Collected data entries
+--

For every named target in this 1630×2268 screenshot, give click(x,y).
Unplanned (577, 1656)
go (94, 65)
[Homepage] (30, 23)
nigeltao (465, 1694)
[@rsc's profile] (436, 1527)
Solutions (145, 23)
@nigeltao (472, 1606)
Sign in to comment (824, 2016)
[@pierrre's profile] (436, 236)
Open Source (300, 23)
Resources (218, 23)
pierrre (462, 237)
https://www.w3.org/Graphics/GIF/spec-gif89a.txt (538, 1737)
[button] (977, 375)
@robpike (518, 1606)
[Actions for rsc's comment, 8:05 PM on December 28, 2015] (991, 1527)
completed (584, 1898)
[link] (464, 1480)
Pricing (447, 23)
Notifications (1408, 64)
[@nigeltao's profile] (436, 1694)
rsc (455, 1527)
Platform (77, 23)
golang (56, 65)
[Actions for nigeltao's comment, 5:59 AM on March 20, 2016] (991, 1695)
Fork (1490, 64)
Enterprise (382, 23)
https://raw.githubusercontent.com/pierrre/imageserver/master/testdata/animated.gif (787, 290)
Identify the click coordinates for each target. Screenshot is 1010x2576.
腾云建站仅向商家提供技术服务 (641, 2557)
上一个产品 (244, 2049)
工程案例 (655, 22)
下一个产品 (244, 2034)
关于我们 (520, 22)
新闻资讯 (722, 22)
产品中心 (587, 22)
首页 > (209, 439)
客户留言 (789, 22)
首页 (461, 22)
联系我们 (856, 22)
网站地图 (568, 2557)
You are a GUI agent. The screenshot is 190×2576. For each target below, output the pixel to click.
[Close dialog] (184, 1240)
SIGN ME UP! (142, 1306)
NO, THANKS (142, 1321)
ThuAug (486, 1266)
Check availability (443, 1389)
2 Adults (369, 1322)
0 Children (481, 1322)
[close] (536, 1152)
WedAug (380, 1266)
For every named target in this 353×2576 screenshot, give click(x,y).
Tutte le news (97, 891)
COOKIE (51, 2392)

+--

Count how many lines in the data above include the string "this", and write only that number.

2